綿矢りさ『蹴りたい背中』を読みました。言わずと知れた芥川賞受賞作です。しかし内容は言わずと知れている訳ではない。読書に親しみのなかった当時の僕は親父の背中を蹴りたい反抗期の娘の話かなぁと、凡庸な想像を巡らせていたわけです。いま考えると、本当に凡庸な想像力ですね、泣きたくなります。
僕の凡庸さは、ひとまず置いといて、この作品は凡庸ではありません。『インストール』のときよりも(さらに)プロフェッショナルな文章を書くんだなと思いました。
主人公の抱いた「蹴りたい衝動」…これは「欲望」というよりも「欲動」と表現した方がしっくりくる。その感覚は感情というには動きを伴いすぎているから。

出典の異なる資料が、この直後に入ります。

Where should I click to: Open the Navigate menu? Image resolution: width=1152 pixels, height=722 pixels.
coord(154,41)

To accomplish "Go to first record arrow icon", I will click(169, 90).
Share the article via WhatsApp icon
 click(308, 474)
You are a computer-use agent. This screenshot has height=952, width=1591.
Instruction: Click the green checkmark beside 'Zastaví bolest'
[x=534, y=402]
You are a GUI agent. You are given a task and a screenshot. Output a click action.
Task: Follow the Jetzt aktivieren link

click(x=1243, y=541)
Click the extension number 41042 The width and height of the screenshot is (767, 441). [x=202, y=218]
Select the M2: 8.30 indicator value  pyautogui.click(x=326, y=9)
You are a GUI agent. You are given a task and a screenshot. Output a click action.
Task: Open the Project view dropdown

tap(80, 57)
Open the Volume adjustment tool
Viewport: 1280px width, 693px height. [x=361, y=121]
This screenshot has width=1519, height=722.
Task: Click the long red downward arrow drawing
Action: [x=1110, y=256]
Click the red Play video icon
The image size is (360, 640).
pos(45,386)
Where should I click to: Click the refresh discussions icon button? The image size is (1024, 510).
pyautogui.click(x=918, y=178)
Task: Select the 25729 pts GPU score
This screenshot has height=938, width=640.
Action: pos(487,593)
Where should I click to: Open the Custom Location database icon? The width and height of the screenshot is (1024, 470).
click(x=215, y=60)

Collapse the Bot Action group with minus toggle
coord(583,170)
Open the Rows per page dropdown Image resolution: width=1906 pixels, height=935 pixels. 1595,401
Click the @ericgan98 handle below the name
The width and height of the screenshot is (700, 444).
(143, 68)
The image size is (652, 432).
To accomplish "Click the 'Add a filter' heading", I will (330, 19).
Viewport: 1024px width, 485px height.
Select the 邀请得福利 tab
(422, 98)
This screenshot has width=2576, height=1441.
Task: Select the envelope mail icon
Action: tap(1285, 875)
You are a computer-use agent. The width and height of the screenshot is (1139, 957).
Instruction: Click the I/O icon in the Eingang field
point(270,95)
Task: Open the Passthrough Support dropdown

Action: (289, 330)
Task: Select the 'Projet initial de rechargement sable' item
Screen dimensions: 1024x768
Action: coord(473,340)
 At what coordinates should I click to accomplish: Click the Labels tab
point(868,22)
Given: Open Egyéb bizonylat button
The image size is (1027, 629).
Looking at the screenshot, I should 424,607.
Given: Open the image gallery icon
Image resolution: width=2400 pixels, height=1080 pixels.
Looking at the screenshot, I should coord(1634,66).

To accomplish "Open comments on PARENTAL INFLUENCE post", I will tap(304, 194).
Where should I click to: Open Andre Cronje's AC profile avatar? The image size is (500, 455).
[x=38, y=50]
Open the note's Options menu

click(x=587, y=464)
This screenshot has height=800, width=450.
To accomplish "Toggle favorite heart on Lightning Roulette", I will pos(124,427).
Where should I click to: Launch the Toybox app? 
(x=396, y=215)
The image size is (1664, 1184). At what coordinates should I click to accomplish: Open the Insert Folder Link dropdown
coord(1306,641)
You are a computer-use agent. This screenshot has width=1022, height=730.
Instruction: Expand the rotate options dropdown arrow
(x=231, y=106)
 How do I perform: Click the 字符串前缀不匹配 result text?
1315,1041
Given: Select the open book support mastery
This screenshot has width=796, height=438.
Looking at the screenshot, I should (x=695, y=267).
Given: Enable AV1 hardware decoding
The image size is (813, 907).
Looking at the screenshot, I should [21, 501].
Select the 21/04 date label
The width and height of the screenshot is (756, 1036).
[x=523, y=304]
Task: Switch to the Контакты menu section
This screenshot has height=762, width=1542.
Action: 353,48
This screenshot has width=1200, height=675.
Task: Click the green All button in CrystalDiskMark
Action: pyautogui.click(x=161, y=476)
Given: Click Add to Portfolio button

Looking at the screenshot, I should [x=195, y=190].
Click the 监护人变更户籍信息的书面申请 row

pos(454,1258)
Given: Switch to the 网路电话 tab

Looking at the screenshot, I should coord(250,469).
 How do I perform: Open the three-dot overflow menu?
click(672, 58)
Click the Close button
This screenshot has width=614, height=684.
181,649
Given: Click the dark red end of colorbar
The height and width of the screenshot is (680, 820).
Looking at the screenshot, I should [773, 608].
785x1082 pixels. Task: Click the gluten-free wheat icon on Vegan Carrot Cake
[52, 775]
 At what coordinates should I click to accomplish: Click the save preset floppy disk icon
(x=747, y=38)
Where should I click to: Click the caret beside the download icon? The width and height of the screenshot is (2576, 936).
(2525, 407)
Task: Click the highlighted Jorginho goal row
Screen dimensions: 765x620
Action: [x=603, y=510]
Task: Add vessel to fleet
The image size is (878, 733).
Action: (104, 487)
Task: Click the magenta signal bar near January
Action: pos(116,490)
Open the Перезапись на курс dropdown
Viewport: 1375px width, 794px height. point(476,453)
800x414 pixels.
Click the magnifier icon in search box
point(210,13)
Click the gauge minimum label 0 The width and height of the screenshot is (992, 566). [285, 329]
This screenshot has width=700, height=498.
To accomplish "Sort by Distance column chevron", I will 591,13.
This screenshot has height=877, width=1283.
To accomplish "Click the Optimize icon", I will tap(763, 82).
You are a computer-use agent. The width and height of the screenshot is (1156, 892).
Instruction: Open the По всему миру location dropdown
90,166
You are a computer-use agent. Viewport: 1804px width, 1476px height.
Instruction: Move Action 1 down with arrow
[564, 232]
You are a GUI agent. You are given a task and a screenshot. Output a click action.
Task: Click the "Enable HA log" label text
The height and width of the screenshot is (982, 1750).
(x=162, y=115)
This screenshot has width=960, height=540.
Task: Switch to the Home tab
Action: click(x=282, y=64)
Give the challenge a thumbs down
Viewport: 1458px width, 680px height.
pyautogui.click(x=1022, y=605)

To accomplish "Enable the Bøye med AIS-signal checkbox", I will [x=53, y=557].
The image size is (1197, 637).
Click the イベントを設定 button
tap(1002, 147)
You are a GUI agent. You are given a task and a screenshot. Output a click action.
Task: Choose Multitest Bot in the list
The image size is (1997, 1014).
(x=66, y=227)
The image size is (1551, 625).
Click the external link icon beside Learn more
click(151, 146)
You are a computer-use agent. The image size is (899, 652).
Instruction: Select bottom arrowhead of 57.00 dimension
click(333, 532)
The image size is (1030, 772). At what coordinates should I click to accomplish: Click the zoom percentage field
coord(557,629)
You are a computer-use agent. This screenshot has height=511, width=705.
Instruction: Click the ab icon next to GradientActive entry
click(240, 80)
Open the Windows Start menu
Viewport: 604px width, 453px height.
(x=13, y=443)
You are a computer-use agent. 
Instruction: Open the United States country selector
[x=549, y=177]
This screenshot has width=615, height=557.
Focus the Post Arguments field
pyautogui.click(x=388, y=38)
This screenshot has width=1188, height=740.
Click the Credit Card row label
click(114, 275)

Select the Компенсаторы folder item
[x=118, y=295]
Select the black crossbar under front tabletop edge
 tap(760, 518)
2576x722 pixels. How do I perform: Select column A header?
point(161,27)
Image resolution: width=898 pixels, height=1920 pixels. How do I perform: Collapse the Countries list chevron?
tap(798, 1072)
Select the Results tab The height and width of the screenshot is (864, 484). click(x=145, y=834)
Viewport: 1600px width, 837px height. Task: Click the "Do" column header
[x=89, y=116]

読み終えてみるとタイトルが見事だと気づく。例えば、これが「踏みたい背中」ではエロティックに偏りすぎてしまう。「蹴りたい」という言葉には拒絶のテイストを含みつつも、エロを連想させる響きがある。「蹴りたい背中」という欲動には、「好き」と「嫌い」だけでは言い表すことのできない割り切れない気持ちがある。嫌いだけど好き…「嫌よ嫌よも―」のように軽々しくない、もどかしくて複雑な感情を描いていると思う。